**EXERCISE REQUIREMENTS:** In the entries below, spot each line with the word "Business" and copy it.

**GIVEN RECORDS:**
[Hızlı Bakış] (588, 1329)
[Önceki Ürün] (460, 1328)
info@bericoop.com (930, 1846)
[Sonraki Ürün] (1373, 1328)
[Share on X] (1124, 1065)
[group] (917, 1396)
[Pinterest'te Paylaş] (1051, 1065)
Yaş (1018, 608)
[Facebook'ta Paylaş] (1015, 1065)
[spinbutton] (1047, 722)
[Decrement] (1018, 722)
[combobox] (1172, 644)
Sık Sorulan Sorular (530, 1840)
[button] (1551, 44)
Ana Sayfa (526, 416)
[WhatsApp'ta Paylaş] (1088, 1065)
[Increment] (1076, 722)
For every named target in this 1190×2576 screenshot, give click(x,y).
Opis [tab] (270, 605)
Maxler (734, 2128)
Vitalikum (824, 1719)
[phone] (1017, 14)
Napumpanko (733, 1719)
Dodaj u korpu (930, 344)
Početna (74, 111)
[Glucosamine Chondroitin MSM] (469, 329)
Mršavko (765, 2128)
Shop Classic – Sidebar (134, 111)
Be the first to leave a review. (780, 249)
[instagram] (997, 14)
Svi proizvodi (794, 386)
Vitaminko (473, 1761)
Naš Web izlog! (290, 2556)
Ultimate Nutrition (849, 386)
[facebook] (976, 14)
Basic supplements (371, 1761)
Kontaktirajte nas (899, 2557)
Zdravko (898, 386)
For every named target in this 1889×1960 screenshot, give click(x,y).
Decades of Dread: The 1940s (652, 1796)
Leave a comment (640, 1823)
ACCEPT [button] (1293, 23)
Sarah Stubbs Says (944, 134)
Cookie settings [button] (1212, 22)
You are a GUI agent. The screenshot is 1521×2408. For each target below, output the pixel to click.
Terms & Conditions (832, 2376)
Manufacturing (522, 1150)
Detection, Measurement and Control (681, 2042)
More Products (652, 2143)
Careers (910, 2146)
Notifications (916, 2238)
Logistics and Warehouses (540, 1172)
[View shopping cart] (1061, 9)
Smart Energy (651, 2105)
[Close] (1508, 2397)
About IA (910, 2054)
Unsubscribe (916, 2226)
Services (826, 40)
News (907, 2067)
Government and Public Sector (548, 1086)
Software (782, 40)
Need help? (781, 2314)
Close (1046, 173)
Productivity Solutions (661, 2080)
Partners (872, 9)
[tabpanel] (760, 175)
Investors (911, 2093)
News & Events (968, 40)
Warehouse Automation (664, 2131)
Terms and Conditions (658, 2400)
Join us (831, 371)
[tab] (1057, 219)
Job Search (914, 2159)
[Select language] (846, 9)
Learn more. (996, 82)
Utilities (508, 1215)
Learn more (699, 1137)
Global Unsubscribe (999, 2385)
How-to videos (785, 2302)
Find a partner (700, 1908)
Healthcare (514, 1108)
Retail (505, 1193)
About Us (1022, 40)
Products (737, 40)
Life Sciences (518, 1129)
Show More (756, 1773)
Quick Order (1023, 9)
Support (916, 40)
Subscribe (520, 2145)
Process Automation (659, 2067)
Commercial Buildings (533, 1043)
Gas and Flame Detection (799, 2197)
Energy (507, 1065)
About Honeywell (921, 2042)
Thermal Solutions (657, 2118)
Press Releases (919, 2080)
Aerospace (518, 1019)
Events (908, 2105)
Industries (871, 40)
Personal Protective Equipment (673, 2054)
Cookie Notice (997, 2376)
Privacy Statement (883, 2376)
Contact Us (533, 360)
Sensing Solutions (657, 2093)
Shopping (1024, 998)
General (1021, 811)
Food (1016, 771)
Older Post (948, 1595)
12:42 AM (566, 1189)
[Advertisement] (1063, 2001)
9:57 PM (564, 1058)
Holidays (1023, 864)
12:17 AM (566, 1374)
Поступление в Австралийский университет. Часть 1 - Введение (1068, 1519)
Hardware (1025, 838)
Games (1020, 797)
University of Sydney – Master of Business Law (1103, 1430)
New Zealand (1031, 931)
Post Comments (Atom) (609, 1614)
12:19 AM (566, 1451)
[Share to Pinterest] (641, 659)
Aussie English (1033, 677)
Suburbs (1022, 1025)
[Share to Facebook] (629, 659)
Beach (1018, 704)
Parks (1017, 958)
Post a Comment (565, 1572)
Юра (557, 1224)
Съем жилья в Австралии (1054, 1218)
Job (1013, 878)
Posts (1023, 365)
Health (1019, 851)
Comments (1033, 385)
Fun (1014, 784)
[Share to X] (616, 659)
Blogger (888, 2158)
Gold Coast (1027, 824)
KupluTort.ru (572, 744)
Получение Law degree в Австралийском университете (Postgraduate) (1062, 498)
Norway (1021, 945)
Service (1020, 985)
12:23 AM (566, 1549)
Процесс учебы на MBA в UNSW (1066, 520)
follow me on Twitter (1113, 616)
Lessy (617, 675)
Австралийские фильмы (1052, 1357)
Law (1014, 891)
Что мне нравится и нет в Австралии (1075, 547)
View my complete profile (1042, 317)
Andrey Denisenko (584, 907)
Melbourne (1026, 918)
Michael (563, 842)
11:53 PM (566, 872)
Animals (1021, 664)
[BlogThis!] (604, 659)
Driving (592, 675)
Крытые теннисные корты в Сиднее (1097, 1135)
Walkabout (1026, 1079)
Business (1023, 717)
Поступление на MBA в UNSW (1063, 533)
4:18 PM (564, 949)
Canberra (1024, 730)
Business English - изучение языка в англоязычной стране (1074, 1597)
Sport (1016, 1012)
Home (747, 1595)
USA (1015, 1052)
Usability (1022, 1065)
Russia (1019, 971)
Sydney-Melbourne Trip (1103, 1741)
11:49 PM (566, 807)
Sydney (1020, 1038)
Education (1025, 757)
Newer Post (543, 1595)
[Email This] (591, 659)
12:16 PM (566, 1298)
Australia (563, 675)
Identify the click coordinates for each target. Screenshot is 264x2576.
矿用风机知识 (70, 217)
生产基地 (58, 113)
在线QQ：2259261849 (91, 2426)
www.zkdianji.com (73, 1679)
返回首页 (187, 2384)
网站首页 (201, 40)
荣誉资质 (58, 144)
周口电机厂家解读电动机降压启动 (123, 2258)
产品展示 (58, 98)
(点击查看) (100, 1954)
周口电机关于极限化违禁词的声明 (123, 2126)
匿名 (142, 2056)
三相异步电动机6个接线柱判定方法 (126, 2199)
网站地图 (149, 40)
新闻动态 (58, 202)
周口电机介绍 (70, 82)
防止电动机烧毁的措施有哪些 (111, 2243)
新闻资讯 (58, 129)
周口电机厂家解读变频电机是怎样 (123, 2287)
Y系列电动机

**ANSWER SECTION:**
University of Sydney – Master of Business Law (1103, 1430)
Business (1023, 717)
Business English - изучение языка в англоязычной стране (1074, 1597)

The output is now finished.